▶ **What you are asked to do**: In the text on the Polonnaruwa cricket ground below, copy word for word the stretch that begins with "In May 2020, it" and ends after "spectators in Polonnaruwa.".

[Opening Passage provided section]

Polonnaruwa National Cricket Ground

Ground information
- Location: Hingurakgoda, Polonnaruwa District, North Central Province, Sri Lanka
- Establishment: 6 April 2021
- Tenants: (Sri Lanka national cricket team Inter-Provincial Limited Over Tournament Inter-Provincial Twenty20)

International information

= Polonnaruwa National Cricket Ground =

Cricket stadium in Sri Lanka

Polonnaruwa National Cricket Ground also known as either Polonnaruwa Cricket Ground or National Cricket Ground, Hingurakgoda is a cricket stadium in Hingurakgoda, Polonaruwa District, Sri Lanka. The ground was inaugurated on 6 April 2021 with incurring a cost of Rs. 130 million. The stadium is built as part of a large sports complex in the region.

The ground has been built on a 42/43 acre land which has boundary distance of 80 metres and set with 10 centre wickets. The ground was initiated as part of Sri Lanka Cricket's National Pathway Project which was commenced in 2016. The project was announced in the latter part of 2016. Then CEO of SLC Mohan de Silva revealed that SLC had allocated Rs. 100 million each for cricket stadiums to be built in Pollonaruwa and Jaffna. However, the construction of the stadium was delayed for several years due to the financial tussles and also due to the creative differences with the SLC interim committee. The tenders for establishing the ground was awarded in 2018. The construction of the ground finally took off in February 2019.

In May 2020, it was revealed that the opening ceremony of the ground had to be further delayed for months due to the outbreak of COVID-19 pandemic.

The initial estimated cost of the project was Rs. 130 million and the ground was partially completed in May 2020 with cost of Rs. 92 million.

In April 2021, COPE committee which summoned Sri Lanka Cricket for investigations also revealed that the SLC failed to seek approval from the Department of Archaeology in order to construct the sports complex and cricket stadium with spectators in Polonnaruwa.

[Closing Passage provided section]
[Opening Dataset section]

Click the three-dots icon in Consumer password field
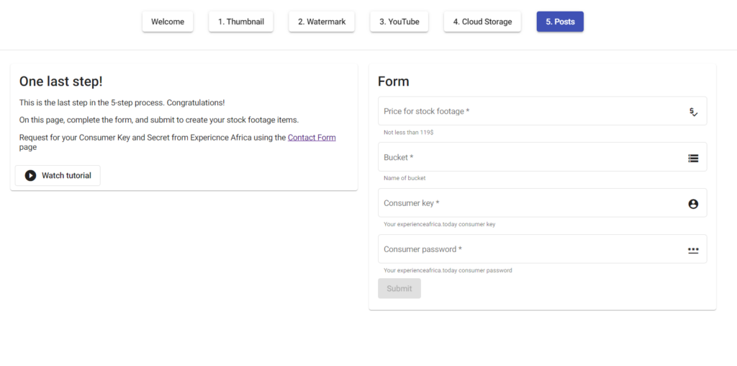pos(693,250)
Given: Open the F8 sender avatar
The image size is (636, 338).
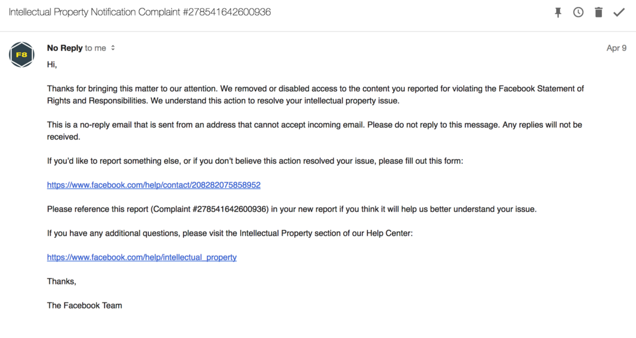Looking at the screenshot, I should coord(22,54).
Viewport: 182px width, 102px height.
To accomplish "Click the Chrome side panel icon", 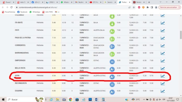I will pyautogui.click(x=152, y=7).
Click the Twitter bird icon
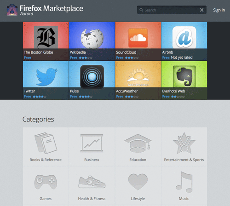The image size is (230, 206). point(46,77)
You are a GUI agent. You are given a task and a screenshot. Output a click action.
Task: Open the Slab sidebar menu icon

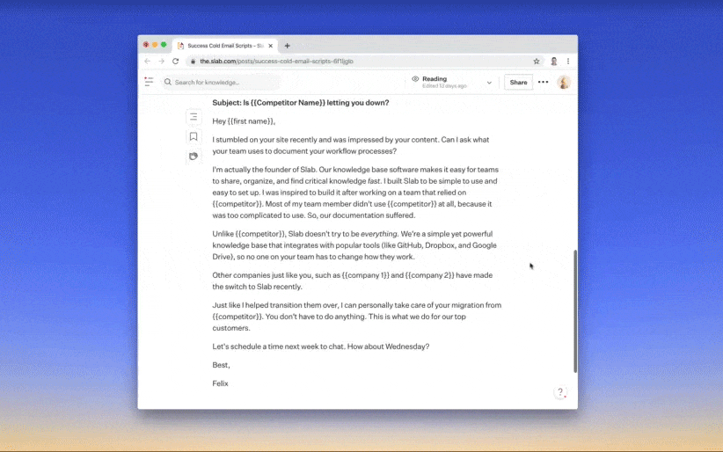pos(149,82)
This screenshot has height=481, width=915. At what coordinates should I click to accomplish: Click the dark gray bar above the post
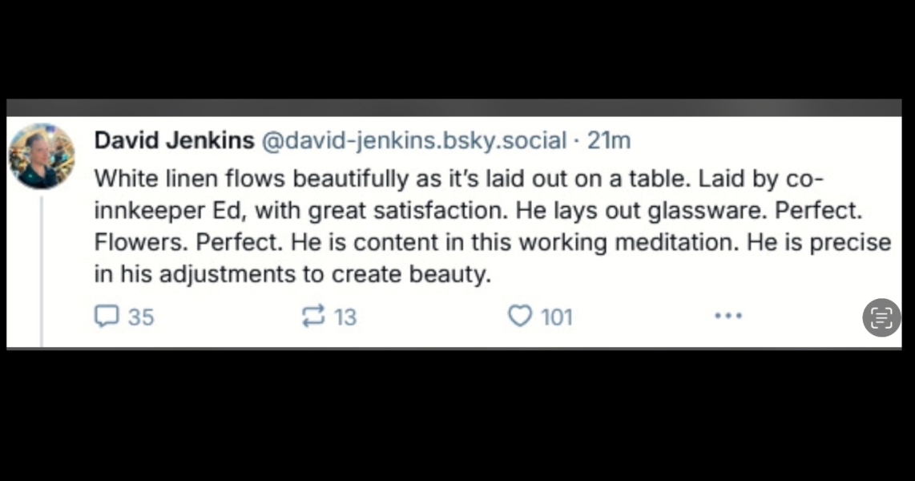pos(453,107)
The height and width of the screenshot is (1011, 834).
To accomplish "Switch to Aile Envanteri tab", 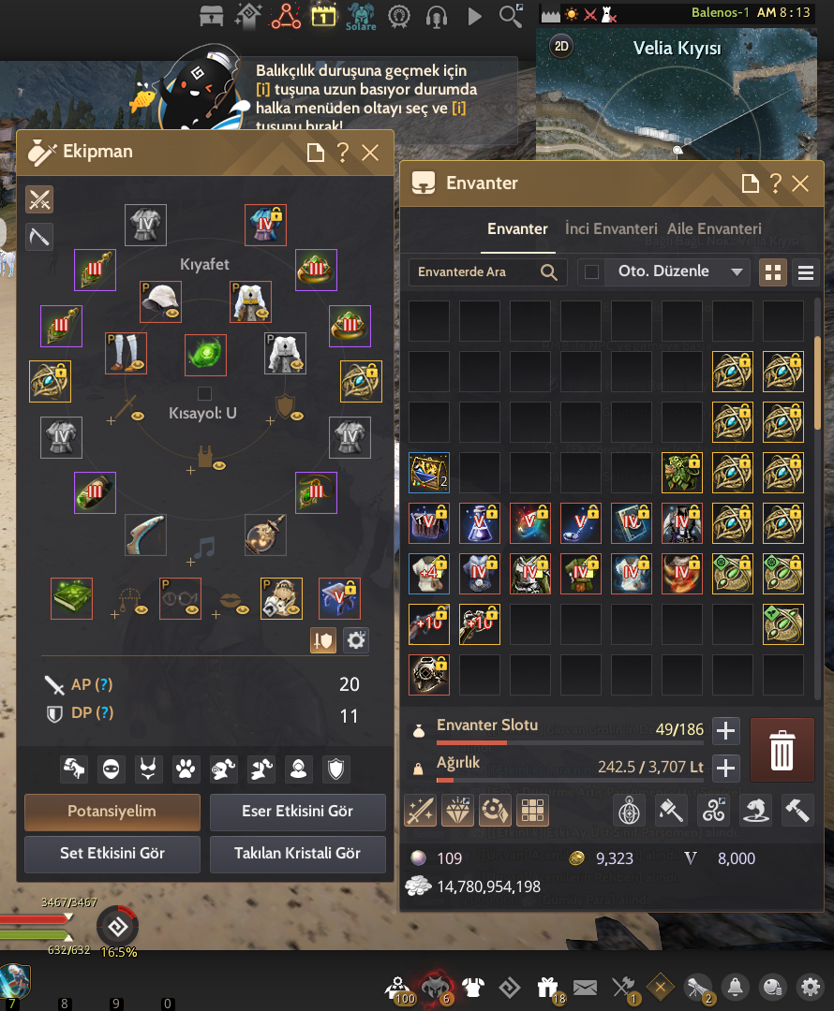I will [714, 229].
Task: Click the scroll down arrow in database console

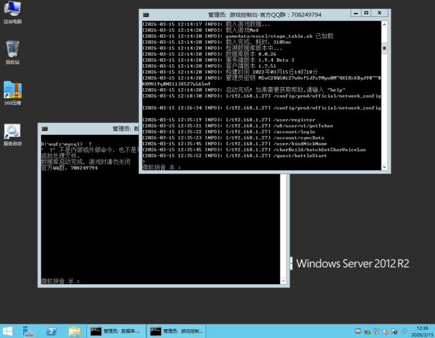Action: point(283,281)
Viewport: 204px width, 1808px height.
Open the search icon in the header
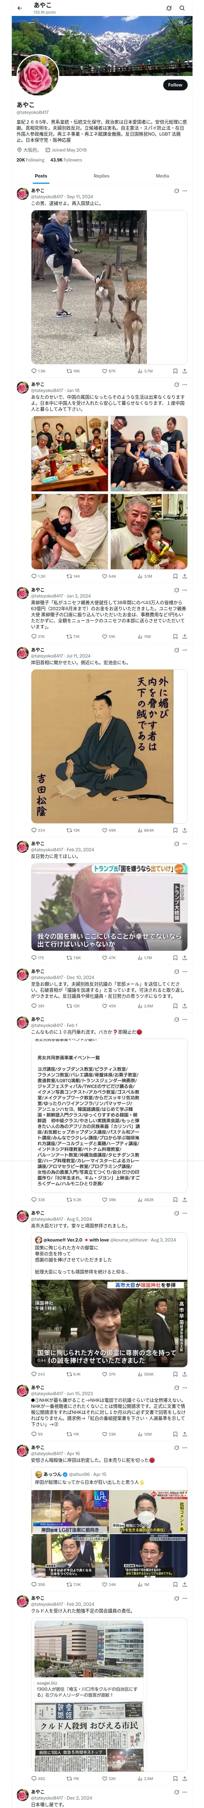pyautogui.click(x=182, y=8)
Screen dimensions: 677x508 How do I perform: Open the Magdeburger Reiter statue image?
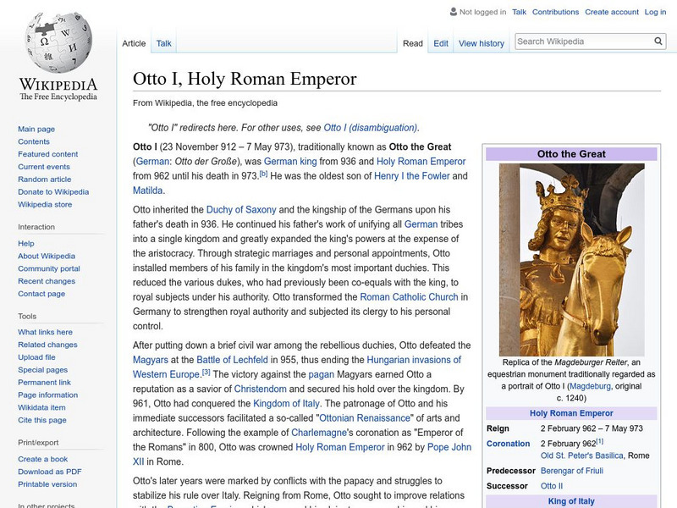571,259
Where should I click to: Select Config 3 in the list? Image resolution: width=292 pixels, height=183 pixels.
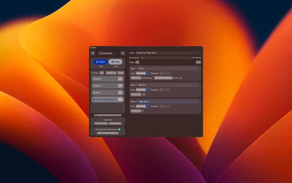click(105, 86)
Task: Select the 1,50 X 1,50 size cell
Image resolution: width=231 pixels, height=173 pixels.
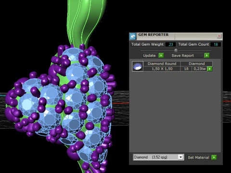Action: 162,69

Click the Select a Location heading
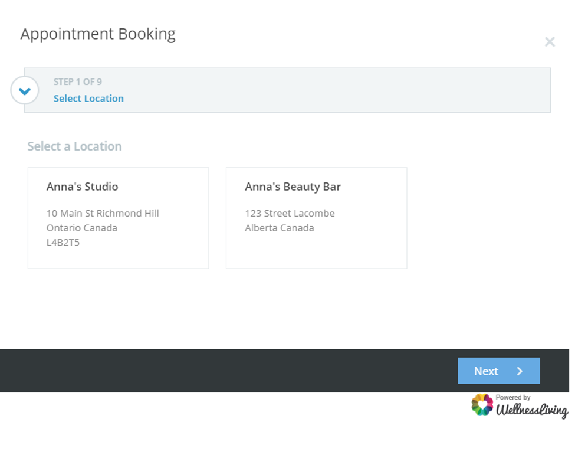[74, 146]
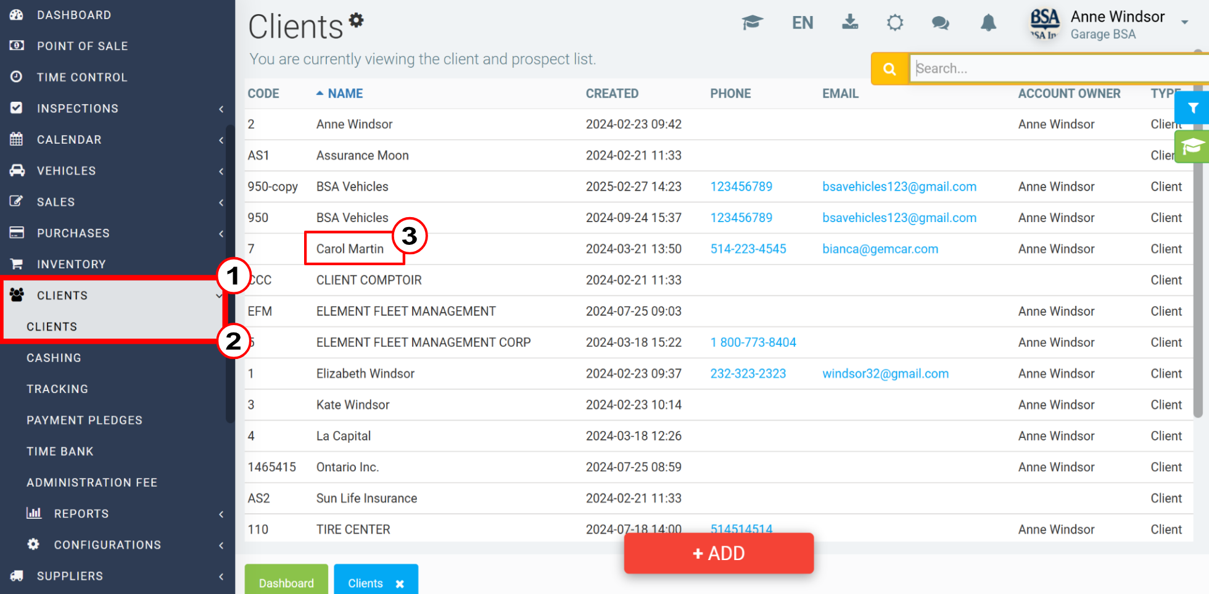1209x594 pixels.
Task: Switch to the Dashboard tab
Action: pos(286,583)
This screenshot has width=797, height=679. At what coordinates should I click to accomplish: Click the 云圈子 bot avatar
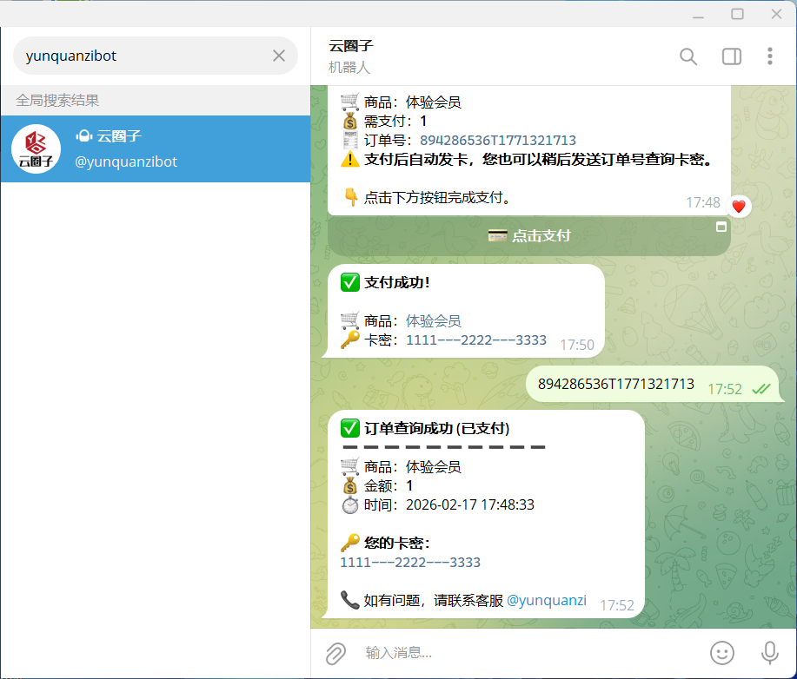coord(36,148)
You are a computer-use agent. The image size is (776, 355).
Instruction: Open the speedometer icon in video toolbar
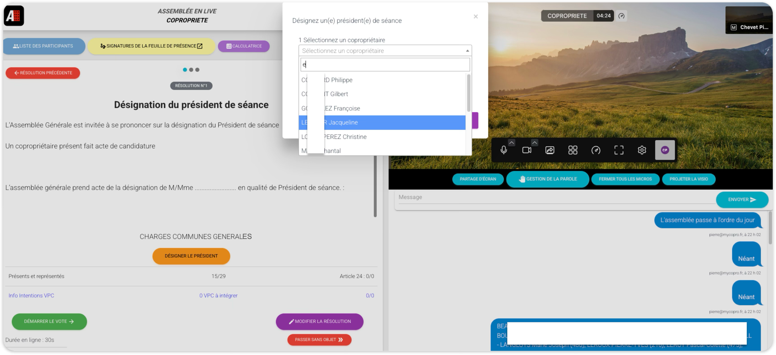[x=596, y=150]
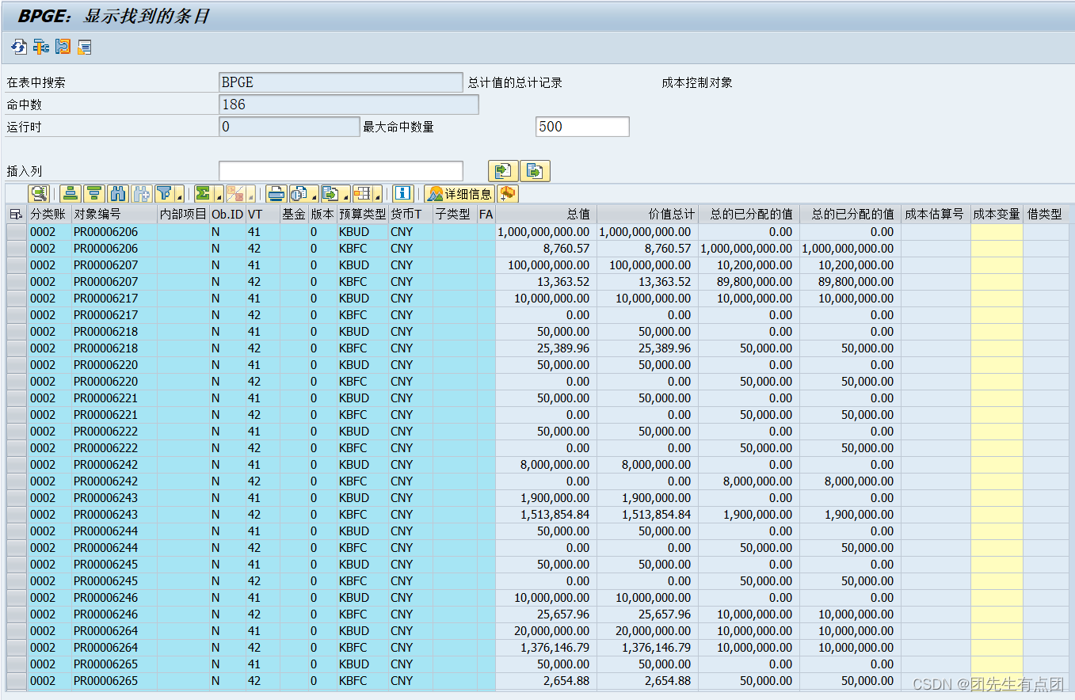The height and width of the screenshot is (700, 1075).
Task: Open the Find dialog with binoculars icon
Action: coord(116,194)
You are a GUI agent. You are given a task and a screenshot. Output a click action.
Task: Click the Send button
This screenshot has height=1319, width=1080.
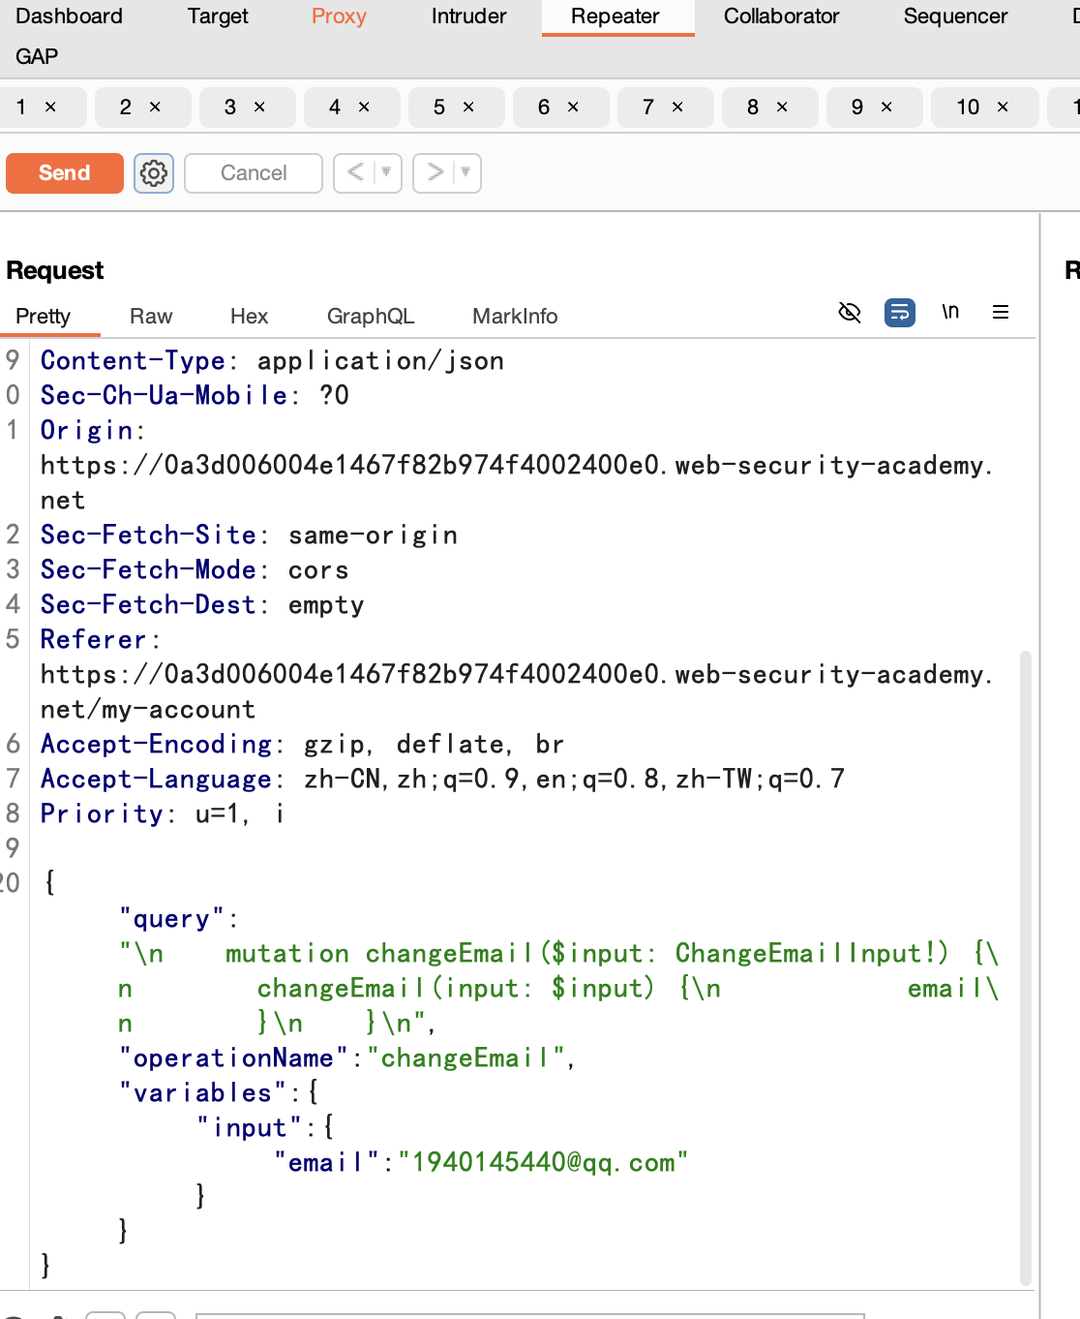pyautogui.click(x=64, y=173)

[Closing Dataset section]

▶ **Finished task**:
In May 2020, it was revealed that the opening ceremony of the ground had to be further delayed for months due to the outbreak of COVID-19 pandemic.

The initial estimated cost of the project was Rs. 130 million and the ground was partially completed in May 2020 with cost of Rs. 92 million.

In April 2021, COPE committee which summoned Sri Lanka Cricket for investigations also revealed that the SLC failed to seek approval from the Department of Archaeology in order to construct the sports complex and cricket stadium with spectators in Polonnaruwa.